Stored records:
-- Opening Marker --
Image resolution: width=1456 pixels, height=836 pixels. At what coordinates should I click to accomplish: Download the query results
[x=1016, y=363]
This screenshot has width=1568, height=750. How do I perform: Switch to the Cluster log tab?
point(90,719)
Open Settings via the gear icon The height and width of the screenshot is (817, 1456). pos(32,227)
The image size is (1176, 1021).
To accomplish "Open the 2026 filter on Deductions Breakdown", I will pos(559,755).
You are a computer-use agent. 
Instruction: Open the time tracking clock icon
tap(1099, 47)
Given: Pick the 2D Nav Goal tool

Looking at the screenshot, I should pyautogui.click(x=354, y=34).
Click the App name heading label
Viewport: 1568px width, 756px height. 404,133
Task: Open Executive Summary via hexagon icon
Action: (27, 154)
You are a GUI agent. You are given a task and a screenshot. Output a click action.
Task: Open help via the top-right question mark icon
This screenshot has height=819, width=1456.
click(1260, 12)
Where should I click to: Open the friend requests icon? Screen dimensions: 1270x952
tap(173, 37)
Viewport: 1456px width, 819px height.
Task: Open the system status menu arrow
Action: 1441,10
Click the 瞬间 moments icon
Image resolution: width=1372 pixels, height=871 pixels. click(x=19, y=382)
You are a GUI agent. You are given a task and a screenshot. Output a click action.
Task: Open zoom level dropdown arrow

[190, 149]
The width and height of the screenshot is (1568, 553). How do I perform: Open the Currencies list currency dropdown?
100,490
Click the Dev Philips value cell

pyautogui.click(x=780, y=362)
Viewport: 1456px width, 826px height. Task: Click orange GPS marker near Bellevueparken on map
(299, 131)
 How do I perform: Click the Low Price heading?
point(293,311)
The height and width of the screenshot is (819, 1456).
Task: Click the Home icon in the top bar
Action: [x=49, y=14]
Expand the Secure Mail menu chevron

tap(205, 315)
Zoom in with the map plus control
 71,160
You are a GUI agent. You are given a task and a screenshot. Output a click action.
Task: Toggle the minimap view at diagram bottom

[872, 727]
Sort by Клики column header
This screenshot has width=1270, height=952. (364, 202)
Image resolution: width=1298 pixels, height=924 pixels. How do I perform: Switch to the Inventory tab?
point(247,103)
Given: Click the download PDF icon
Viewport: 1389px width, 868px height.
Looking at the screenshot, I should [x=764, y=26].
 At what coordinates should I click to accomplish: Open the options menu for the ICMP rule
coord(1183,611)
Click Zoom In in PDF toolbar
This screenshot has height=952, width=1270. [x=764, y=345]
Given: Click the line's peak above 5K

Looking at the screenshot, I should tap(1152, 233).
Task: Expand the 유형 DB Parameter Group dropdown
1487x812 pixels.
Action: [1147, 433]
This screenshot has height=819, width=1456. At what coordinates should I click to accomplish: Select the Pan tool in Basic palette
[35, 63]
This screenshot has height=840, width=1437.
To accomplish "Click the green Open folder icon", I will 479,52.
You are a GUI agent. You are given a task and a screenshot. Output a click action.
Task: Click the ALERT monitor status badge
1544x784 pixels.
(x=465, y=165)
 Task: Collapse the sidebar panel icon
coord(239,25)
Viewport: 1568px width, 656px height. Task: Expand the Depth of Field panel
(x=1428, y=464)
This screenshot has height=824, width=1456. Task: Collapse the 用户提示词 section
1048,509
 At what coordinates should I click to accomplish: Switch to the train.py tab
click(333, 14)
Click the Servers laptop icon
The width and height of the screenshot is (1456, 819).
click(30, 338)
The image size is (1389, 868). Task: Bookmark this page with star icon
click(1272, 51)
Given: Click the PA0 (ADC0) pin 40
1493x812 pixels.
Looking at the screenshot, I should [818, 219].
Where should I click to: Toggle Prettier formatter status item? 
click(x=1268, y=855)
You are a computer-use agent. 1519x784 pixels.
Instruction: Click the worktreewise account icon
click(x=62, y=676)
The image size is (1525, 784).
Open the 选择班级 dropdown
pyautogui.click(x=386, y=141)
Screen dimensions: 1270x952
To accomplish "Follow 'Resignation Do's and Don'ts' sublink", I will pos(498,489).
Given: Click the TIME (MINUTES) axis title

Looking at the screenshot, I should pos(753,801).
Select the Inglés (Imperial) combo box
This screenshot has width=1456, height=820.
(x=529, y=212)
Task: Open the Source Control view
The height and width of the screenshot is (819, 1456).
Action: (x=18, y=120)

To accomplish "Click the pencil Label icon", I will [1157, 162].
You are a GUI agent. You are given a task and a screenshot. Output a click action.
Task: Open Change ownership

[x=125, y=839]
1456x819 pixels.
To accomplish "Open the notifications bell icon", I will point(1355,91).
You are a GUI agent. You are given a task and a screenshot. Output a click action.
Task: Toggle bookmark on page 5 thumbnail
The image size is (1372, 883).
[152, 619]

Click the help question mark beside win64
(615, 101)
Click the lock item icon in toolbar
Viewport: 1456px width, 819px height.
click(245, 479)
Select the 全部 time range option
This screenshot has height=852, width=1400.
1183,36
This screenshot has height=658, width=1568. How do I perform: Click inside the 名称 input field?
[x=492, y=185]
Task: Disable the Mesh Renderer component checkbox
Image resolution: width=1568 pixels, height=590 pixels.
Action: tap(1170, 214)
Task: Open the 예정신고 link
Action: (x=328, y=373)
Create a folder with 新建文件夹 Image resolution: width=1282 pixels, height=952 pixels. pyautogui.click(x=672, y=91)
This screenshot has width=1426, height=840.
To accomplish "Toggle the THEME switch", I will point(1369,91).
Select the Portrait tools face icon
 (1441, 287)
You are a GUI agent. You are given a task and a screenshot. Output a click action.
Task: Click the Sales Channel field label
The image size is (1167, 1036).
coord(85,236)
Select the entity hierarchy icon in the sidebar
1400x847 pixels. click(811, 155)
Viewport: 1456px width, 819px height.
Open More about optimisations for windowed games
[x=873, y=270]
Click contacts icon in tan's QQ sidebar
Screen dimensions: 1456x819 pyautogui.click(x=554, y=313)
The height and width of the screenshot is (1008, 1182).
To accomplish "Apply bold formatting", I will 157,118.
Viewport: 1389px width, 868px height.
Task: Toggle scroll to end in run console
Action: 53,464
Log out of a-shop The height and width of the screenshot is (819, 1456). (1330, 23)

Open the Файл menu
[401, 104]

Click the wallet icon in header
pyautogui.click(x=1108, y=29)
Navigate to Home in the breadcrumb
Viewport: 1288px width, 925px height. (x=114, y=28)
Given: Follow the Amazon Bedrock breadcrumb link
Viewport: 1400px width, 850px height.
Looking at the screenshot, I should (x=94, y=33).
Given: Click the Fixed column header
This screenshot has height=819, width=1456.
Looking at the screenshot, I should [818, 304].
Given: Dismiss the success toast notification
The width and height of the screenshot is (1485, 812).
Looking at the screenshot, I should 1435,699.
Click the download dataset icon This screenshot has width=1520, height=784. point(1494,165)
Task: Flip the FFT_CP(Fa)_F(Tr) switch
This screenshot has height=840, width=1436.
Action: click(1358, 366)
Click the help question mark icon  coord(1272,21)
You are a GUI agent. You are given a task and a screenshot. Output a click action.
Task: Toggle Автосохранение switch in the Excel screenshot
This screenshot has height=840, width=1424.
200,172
-- Closing Marker --
- _Goal of the exercise_
Your task is to copy each line of the entries that includes the word "computer".

- _Answer space_
You are a computer-use agent. 
You are a computer-use agent. 1519x784 pixels.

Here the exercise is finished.